- GIVEN DATA -

— start —

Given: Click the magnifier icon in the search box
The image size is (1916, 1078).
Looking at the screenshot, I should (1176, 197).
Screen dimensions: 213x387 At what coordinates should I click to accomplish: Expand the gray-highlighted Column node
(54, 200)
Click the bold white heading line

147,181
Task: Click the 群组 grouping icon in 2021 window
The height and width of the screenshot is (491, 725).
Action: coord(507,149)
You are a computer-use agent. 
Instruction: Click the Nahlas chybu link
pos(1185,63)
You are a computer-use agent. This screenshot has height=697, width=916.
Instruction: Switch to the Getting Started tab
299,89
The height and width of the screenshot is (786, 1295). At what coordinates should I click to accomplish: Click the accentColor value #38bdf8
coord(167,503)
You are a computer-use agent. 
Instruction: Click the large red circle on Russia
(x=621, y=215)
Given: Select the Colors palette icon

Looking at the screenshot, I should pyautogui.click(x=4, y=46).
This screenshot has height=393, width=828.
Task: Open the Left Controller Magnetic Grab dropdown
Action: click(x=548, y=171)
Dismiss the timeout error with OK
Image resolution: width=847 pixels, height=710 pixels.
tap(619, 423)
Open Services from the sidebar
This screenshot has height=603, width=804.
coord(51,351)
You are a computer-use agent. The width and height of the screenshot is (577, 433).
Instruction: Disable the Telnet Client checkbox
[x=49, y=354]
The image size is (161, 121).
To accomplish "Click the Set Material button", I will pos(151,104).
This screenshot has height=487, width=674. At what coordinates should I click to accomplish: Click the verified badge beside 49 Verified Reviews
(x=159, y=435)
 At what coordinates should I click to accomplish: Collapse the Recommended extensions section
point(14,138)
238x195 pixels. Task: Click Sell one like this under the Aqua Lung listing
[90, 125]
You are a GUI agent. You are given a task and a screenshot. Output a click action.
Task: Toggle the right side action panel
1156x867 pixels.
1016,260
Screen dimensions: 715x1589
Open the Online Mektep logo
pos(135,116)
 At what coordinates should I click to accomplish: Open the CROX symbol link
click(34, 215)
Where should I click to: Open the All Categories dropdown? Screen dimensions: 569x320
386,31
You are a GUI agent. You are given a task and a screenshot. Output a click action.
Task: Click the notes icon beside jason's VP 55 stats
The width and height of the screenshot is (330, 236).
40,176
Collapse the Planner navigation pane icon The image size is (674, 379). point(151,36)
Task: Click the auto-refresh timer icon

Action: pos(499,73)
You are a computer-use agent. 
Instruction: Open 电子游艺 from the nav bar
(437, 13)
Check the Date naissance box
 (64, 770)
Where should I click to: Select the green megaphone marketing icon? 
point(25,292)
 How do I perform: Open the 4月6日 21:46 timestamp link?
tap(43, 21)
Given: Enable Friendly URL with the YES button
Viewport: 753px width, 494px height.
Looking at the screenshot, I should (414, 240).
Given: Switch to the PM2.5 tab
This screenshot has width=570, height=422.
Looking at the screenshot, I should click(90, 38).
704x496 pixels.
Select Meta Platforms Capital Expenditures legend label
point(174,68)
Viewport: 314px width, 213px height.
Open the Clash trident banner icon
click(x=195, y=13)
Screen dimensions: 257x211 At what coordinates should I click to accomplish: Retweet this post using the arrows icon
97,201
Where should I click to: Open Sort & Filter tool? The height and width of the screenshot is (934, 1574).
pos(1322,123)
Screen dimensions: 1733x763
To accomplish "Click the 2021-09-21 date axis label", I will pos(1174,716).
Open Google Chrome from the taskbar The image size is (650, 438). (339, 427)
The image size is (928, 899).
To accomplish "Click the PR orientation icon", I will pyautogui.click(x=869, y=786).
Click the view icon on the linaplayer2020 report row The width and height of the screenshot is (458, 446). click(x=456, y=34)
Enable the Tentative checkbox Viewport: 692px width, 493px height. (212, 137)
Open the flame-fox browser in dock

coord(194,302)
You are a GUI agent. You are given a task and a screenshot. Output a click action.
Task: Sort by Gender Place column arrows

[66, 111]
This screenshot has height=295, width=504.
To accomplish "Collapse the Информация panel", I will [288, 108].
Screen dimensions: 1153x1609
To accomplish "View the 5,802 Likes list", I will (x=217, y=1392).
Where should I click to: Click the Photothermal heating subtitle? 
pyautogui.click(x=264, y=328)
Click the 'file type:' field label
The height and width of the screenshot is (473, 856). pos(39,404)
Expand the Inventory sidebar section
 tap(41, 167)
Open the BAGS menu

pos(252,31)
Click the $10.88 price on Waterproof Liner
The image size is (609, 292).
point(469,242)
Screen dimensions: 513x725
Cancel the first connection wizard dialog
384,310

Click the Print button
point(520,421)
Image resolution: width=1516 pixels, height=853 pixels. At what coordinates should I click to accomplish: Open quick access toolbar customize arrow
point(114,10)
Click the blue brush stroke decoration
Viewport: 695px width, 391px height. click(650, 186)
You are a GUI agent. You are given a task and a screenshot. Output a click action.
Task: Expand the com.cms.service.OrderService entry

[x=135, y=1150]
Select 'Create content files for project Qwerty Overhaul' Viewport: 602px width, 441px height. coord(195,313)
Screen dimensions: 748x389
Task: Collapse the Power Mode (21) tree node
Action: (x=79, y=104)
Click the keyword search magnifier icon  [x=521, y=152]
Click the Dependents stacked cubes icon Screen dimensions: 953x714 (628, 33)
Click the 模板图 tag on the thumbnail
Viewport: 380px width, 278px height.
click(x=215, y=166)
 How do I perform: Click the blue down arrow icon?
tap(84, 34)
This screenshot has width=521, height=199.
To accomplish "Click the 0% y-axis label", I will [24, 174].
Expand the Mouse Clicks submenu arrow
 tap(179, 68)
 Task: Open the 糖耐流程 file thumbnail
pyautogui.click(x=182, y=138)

— end —

Rewrite the lines of the records starting at the one containing "238x195 pixels. Task: Click" and ending at the one containing "click(x=195, y=13)", swapping "Toggle" for "Collapse" and leaving everything else unchanged.

- RESPONSE TO THE TASK -
238x195 pixels. Task: Click Sell one like this under the Aqua Lung listing
[90, 125]
You are a GUI agent. You are given a task and a screenshot. Output a click action.
Task: Collapse the right side action panel
1156x867 pixels.
1016,260
Screen dimensions: 715x1589
Open the Online Mektep logo
pos(135,116)
 At what coordinates should I click to accomplish: Open the CROX symbol link
click(34, 215)
Where should I click to: Open the All Categories dropdown? Screen dimensions: 569x320
386,31
You are a GUI agent. You are given a task and a screenshot. Output a click action.
Task: Click the notes icon beside jason's VP 55 stats
The width and height of the screenshot is (330, 236).
40,176
Collapse the Planner navigation pane icon The image size is (674, 379). point(151,36)
Task: Click the auto-refresh timer icon

Action: pos(499,73)
You are a computer-use agent. 
Instruction: Open 电子游艺 from the nav bar
(437, 13)
Check the Date naissance box
 (64, 770)
Where should I click to: Select the green megaphone marketing icon? 
point(25,292)
 How do I perform: Open the 4月6日 21:46 timestamp link?
tap(43, 21)
Given: Enable Friendly URL with the YES button
Viewport: 753px width, 494px height.
Looking at the screenshot, I should (414, 240).
Given: Switch to the PM2.5 tab
This screenshot has width=570, height=422.
Looking at the screenshot, I should click(90, 38).
704x496 pixels.
Select Meta Platforms Capital Expenditures legend label
point(174,68)
Viewport: 314px width, 213px height.
Open the Clash trident banner icon
click(x=195, y=13)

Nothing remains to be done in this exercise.